Pathies: Sym- vs. Em-

A friend used to say, “If everyone could throw their problems onto a table in the middle of the room and then listen to each other’s stories, everyone would go crazy trying to make sure they got their own problem back.”

Until this past year, I was unfamiliar with the term “spoonie” or the “spoon theory.” For those with chronic, painful and pain-filled conditions and illness, the term has become incredibly popular in the last half-decade, because it depicts better than most analogies what it is like to live with a chronic illness or disability.

A writer named Christine Miserandino is credited with inventing the analogy on her terrifically-named website, But You Don’t Look Sick. She has lupus and tells a story about how she explained to her best friend what her world is like. She handed the friend a dozen spoons and explained that it is now the start of a new day and that different tasks would cost a spoon each. When she reveals that “getting up and showering” would cost a couple spoons, the point started to become clear.

From “The Spoon Theory” :

I asked her to count her spoons. She asked why, and I explained that when you are healthy you expect to have a never-ending supply of “spoons.” But when you have to now plan your day, you need to know exactly how many “spoons” you are starting with. It doesn’t guarantee that you might not lose some along the way, but at least it helps to know where you are starting. She counted out 12 spoons. She laughed and said she wanted more. I said no, and I knew right away that this little game would work, when she looked disappointed, and we hadn’t even started yet. I’ve wanted more “spoons” for years and haven’t found a way yet to get more, why should she? I also told her to always be conscious of how many she had, and not to drop them because she can never forget she has Lupus.

Stored records:
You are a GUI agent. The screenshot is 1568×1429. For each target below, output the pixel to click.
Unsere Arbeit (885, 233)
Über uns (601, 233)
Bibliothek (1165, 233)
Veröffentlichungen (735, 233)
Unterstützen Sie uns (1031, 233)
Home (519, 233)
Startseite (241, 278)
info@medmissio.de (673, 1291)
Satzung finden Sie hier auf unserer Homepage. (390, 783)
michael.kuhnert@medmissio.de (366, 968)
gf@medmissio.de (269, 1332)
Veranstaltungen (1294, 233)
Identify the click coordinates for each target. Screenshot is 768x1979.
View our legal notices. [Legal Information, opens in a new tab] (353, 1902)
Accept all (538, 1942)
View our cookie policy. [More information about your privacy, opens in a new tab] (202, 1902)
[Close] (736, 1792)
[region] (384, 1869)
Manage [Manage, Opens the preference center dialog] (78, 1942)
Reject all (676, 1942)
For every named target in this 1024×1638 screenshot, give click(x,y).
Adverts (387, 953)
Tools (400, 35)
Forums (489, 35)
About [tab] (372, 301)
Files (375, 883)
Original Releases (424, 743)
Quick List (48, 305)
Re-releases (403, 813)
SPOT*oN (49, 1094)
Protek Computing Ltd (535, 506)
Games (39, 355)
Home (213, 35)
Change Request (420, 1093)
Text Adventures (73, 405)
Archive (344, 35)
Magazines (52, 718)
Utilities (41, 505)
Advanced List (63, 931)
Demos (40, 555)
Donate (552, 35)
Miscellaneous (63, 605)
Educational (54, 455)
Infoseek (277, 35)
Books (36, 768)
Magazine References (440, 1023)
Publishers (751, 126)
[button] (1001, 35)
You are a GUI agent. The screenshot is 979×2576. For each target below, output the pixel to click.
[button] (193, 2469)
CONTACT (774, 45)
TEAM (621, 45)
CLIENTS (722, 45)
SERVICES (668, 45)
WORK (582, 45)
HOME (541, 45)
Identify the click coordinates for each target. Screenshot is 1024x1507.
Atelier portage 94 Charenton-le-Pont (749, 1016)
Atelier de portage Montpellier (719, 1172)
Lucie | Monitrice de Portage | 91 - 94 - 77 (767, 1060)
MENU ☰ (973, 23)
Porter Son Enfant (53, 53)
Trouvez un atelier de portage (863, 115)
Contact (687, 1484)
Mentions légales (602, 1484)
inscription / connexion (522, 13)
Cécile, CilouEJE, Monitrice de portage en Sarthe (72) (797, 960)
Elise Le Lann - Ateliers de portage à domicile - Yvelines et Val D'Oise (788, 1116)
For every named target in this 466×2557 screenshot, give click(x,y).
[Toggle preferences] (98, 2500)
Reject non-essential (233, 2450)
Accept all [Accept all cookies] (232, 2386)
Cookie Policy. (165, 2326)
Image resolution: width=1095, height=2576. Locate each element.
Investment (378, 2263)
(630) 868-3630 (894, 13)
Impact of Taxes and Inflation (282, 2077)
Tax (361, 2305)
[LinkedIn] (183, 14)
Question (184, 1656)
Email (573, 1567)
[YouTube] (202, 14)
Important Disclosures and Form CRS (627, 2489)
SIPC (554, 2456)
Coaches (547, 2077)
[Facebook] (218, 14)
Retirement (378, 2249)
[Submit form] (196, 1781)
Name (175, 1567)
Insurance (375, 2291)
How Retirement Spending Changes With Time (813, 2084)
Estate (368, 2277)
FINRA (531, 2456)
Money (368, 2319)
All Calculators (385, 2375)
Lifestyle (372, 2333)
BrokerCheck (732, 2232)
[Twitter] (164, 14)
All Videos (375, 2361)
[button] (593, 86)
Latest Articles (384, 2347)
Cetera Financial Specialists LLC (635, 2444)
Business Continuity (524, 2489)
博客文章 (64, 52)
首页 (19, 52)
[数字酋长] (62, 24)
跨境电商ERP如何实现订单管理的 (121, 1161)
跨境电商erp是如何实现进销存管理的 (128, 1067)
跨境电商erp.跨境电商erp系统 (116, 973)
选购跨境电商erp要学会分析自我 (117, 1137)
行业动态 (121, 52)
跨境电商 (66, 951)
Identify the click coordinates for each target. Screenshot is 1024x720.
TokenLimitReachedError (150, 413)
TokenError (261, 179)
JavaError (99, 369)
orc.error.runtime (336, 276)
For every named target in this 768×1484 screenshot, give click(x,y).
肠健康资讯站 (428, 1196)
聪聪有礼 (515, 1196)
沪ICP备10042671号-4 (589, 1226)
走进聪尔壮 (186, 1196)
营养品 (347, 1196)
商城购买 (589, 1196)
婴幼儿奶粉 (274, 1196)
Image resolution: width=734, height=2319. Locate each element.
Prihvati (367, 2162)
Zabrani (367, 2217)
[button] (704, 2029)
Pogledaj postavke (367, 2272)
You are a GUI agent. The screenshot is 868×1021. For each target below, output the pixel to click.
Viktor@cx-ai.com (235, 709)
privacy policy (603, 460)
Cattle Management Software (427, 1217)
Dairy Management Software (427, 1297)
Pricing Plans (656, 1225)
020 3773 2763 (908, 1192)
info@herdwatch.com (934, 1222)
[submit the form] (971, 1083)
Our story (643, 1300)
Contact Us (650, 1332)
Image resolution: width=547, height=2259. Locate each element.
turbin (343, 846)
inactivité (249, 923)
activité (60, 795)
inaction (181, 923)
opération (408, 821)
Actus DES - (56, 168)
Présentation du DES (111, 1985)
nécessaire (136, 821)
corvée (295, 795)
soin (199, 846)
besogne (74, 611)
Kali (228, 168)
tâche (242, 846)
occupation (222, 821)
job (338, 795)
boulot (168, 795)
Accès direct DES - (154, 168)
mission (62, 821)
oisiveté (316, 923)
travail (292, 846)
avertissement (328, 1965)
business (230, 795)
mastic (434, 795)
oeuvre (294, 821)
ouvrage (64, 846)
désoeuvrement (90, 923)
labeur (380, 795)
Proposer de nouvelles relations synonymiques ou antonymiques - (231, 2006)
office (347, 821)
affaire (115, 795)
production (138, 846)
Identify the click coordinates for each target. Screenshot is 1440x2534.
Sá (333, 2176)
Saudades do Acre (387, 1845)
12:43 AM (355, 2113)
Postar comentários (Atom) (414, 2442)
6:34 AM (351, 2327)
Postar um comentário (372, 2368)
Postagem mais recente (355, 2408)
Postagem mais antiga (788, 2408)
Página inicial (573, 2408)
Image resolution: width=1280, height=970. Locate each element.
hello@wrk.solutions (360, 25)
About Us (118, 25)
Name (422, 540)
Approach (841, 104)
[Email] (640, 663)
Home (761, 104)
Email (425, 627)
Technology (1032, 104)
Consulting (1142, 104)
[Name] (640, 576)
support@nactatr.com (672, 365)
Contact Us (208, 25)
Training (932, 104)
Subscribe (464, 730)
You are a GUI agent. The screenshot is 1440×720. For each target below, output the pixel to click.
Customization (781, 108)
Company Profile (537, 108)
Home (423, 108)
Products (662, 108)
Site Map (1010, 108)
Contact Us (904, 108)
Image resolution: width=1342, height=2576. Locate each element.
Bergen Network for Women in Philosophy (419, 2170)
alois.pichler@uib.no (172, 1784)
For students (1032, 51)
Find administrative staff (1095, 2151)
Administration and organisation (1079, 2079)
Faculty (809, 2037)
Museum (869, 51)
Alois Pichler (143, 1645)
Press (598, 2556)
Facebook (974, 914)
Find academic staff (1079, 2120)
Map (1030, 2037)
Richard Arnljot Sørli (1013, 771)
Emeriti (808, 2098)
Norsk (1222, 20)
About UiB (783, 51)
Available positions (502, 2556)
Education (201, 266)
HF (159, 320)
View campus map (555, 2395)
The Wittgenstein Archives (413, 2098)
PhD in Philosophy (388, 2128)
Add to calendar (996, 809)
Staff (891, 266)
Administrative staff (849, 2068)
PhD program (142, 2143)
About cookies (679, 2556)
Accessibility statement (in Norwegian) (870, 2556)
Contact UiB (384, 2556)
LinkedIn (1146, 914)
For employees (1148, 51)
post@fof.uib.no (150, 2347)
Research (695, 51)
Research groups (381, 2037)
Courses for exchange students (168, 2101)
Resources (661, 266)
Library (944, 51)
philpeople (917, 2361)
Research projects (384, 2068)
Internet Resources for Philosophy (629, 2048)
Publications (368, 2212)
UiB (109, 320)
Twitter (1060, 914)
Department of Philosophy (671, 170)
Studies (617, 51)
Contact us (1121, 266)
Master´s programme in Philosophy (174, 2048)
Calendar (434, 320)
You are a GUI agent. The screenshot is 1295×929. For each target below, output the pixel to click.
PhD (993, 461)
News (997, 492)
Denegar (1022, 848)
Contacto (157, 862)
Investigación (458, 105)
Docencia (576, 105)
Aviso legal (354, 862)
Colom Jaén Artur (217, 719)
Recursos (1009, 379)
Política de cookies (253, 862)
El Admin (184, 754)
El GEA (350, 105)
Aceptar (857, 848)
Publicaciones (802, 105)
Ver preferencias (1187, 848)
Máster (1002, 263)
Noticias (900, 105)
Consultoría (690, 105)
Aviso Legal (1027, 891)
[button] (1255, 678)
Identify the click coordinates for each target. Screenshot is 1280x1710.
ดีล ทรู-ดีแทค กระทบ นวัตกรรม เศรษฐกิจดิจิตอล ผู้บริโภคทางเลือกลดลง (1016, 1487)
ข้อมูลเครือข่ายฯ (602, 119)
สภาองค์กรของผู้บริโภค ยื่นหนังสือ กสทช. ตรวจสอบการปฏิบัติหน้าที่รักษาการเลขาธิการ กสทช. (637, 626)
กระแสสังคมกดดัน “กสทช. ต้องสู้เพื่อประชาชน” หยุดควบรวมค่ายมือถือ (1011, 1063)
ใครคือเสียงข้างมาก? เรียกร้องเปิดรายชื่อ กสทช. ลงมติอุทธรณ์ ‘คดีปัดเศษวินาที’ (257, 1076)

* [Requirement] In the passage quoted from "The Spoon Theory" in the spoon theory text, list each thing the narrator asks or tells the friend to do.

* [Result for this task]
- Count her spoons
- Always be conscious of how many spoons she has
- Not drop them